抜粋文:
>>>>
秋田市新屋・日吉神社 鹿島祭2006
   
〜 上表町鹿島講中 参加記 〜
   
〜〜〜〜〜 秋田市新屋町の由来 〜〜〜〜〜〜〜〜〜〜〜〜〜〜〜〜〜〜〜〜〜〜〜
 
 新屋は秋田市(久保田城下)より南西に一里半(6キロ)に位置する。秋田大橋の開通(昭和9年、西暦1934年)、雄物川放水路の開通(昭和13年、1938年)以前、久保田から川尻を経て、舟で雄物川を渡り(柴の渡し)舟場町、表町を経て愛宕町の地蔵尊から右に入る坂を登り、中村から桂根に向かう浜街道(北国街道、酒田街道、秋田街道ともいう)沿いに発達した町である。
<<<<
提供資料:
>>>>
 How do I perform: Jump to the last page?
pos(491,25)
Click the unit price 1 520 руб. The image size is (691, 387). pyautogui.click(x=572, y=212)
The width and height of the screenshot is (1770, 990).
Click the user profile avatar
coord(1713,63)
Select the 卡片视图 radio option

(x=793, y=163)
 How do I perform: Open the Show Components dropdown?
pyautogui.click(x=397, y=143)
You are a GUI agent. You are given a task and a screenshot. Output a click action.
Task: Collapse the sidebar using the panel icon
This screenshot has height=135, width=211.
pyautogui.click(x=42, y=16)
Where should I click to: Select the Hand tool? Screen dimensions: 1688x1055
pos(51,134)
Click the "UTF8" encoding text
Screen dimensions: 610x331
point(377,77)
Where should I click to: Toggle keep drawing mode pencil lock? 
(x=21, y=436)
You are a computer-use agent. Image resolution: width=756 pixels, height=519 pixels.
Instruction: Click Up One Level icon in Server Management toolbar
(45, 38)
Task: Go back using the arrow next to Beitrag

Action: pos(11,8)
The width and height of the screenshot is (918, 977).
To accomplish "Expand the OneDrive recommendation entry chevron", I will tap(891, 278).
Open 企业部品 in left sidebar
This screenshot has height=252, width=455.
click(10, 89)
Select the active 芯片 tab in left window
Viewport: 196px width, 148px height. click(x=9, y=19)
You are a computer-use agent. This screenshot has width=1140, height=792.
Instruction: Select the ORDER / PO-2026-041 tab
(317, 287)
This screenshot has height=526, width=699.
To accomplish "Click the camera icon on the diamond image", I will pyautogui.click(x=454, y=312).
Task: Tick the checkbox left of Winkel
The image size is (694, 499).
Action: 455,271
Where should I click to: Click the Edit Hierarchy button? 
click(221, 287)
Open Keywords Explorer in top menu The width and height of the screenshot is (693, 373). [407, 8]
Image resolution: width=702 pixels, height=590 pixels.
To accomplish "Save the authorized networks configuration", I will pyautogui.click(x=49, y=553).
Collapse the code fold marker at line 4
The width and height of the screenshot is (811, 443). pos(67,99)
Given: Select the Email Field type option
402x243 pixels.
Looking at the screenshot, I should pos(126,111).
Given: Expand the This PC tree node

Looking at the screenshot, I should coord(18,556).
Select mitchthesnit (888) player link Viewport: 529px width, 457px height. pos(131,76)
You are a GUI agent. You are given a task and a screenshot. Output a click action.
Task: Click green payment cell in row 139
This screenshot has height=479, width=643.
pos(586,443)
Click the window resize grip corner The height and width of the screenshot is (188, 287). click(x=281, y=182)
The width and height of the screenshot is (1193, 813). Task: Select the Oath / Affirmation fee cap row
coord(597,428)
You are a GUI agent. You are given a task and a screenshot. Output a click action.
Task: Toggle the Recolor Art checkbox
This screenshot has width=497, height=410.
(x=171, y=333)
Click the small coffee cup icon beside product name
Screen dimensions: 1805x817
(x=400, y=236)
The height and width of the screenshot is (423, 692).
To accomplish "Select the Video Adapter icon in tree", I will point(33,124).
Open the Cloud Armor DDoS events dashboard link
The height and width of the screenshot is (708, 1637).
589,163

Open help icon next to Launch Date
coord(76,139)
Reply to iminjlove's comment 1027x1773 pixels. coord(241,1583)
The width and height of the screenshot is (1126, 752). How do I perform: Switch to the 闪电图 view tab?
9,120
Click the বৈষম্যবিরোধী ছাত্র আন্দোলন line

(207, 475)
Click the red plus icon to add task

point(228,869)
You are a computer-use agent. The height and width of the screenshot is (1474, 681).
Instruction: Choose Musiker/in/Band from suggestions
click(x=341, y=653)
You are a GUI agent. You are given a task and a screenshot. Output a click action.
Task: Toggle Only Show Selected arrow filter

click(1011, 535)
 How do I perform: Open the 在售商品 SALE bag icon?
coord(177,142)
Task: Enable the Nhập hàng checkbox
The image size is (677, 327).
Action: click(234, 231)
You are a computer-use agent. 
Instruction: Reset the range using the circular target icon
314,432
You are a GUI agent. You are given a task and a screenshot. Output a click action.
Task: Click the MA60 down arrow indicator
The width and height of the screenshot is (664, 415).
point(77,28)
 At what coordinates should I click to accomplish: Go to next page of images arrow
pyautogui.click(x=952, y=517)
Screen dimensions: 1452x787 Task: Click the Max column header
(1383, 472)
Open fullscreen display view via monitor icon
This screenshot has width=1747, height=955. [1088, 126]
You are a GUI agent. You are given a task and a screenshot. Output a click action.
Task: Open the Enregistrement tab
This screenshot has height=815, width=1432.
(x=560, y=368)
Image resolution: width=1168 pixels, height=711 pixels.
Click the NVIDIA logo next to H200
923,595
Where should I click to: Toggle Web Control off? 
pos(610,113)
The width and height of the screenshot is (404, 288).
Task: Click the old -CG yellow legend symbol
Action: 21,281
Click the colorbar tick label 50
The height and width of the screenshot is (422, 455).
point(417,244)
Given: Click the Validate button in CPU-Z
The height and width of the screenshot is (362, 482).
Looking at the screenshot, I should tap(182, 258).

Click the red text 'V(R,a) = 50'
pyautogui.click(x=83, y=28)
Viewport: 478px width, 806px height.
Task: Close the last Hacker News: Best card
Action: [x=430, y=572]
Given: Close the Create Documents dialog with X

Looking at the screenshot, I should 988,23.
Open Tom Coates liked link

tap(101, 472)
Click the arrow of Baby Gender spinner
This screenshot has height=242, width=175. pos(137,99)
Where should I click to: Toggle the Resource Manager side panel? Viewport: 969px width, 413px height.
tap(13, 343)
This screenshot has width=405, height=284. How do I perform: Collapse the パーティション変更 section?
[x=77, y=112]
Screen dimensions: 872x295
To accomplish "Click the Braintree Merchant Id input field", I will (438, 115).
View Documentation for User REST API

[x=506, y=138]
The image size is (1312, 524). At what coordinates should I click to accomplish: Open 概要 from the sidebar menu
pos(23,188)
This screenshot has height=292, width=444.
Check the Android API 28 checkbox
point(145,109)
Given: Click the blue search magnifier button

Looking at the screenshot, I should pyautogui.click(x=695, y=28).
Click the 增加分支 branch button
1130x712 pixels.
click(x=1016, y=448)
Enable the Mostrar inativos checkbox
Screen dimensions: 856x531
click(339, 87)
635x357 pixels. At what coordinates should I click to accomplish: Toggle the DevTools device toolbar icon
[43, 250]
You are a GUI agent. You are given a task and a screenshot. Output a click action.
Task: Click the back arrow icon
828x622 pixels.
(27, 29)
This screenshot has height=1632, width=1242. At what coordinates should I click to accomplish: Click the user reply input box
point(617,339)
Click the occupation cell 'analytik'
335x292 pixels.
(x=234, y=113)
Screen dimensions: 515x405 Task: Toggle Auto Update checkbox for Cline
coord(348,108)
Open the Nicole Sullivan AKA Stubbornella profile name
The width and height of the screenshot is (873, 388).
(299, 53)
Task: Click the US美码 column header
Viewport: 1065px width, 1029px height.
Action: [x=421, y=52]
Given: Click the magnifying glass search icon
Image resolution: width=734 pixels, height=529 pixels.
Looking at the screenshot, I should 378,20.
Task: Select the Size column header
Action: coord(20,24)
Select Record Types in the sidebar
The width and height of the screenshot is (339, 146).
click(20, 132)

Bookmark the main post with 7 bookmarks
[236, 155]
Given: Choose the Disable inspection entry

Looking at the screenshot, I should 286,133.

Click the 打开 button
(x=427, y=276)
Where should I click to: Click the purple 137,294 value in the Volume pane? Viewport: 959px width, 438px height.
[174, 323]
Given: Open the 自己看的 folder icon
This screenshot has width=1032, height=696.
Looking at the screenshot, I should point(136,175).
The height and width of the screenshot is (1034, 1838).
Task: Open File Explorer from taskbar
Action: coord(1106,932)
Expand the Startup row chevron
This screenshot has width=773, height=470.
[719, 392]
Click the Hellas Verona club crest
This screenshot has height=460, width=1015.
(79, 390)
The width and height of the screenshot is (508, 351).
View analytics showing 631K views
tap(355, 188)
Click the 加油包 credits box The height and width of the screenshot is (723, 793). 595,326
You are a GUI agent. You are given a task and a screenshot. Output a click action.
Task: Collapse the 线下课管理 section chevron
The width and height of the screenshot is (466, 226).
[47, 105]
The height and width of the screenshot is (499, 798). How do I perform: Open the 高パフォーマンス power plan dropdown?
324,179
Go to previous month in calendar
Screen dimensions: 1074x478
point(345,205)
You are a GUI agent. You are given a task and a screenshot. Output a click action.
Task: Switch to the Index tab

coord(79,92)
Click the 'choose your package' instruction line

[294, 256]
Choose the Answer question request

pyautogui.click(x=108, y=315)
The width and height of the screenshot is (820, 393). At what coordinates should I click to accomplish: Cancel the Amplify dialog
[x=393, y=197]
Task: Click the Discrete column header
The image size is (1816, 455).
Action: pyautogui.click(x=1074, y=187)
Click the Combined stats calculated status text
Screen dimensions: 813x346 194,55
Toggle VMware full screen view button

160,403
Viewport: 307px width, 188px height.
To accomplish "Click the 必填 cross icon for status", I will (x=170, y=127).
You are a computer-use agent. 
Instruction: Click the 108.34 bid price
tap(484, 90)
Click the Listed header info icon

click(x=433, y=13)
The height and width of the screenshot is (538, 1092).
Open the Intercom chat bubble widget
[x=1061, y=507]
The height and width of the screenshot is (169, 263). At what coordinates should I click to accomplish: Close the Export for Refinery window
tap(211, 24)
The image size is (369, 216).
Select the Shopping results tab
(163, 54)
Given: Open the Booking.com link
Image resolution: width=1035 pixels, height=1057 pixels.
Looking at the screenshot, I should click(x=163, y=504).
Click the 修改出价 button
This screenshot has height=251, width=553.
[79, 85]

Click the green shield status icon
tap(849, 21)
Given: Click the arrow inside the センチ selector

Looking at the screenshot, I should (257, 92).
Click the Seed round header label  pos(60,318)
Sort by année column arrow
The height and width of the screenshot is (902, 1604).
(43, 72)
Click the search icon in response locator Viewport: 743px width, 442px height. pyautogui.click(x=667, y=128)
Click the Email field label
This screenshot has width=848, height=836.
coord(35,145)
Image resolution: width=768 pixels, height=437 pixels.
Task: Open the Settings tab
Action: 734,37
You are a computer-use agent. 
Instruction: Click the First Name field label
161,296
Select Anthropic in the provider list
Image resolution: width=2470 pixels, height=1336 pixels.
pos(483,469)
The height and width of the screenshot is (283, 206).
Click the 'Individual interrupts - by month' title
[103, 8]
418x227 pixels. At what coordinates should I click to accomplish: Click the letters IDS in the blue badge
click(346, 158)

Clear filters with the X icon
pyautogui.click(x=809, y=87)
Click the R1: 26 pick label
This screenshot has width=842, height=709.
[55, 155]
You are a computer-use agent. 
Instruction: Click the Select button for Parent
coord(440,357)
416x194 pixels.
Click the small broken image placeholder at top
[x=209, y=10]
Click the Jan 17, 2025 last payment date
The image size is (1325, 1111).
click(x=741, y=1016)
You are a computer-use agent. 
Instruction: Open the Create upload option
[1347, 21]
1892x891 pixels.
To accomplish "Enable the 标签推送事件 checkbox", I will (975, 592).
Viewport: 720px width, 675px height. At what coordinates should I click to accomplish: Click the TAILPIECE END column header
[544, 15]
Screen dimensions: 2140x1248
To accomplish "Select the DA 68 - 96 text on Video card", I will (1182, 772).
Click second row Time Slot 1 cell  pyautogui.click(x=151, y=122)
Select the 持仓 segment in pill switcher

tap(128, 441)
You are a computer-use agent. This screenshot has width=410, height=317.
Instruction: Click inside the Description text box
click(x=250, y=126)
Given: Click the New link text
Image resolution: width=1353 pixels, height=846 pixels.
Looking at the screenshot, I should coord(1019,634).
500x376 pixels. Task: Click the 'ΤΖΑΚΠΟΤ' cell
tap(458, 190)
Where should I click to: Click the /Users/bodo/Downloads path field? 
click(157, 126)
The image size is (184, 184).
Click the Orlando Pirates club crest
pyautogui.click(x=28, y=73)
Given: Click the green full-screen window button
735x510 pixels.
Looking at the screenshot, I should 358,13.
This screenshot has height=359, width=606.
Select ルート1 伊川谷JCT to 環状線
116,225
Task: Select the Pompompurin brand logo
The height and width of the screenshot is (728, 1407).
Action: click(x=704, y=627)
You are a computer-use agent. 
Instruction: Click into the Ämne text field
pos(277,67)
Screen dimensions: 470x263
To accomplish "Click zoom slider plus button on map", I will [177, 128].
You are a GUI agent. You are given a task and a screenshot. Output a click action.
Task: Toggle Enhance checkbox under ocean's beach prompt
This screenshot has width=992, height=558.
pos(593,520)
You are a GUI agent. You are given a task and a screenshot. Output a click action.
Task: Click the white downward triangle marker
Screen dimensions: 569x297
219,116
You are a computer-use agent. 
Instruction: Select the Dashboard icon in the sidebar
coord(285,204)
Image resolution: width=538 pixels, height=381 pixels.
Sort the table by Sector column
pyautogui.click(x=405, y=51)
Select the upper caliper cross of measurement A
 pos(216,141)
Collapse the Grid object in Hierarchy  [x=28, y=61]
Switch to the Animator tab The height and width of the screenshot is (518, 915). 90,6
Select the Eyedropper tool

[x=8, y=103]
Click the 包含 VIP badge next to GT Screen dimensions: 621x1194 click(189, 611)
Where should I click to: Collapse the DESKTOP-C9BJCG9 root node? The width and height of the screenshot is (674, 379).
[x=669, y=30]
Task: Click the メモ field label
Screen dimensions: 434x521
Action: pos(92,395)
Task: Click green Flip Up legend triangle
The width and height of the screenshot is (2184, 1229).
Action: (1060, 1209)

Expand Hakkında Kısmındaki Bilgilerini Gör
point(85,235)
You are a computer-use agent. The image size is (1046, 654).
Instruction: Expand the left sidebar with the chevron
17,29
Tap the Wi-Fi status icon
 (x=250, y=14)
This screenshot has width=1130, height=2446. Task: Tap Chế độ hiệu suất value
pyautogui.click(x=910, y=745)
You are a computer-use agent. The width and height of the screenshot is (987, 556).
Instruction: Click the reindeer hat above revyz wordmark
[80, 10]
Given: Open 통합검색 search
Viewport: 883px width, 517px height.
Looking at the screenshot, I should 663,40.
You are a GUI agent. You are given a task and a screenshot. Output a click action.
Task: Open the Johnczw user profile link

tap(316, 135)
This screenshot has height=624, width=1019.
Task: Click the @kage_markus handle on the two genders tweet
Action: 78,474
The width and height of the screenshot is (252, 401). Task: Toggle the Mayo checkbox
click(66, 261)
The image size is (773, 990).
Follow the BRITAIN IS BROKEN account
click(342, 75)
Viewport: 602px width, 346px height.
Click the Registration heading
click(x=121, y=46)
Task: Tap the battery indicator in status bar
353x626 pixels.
<<<<
問題: 上の新屋町の由来を述べた文章から、「秋田市新屋・日吉神社 鹿島祭2006」から「う)沿いに発達した町である。」までの部分をそのまま書き写してください。

解答例:
秋田市新屋・日吉神社 鹿島祭2006
   
〜 上表町鹿島講中 参加記 〜
   
〜〜〜〜〜 秋田市新屋町の由来 〜〜〜〜〜〜〜〜〜〜〜〜〜〜〜〜〜〜〜〜〜〜〜
 
 新屋は秋田市(久保田城下)より南西に一里半(6キロ)に位置する。秋田大橋の開通(昭和9年、西暦1934年)、雄物川放水路の開通(昭和13年、1938年)以前、久保田から川尻を経て、舟で雄物川を渡り(柴の渡し)舟場町、表町を経て愛宕町の地蔵尊から右に入る坂を登り、中村から桂根に向かう浜街道(北国街道、酒田街道、秋田街道ともいう)沿いに発達した町である。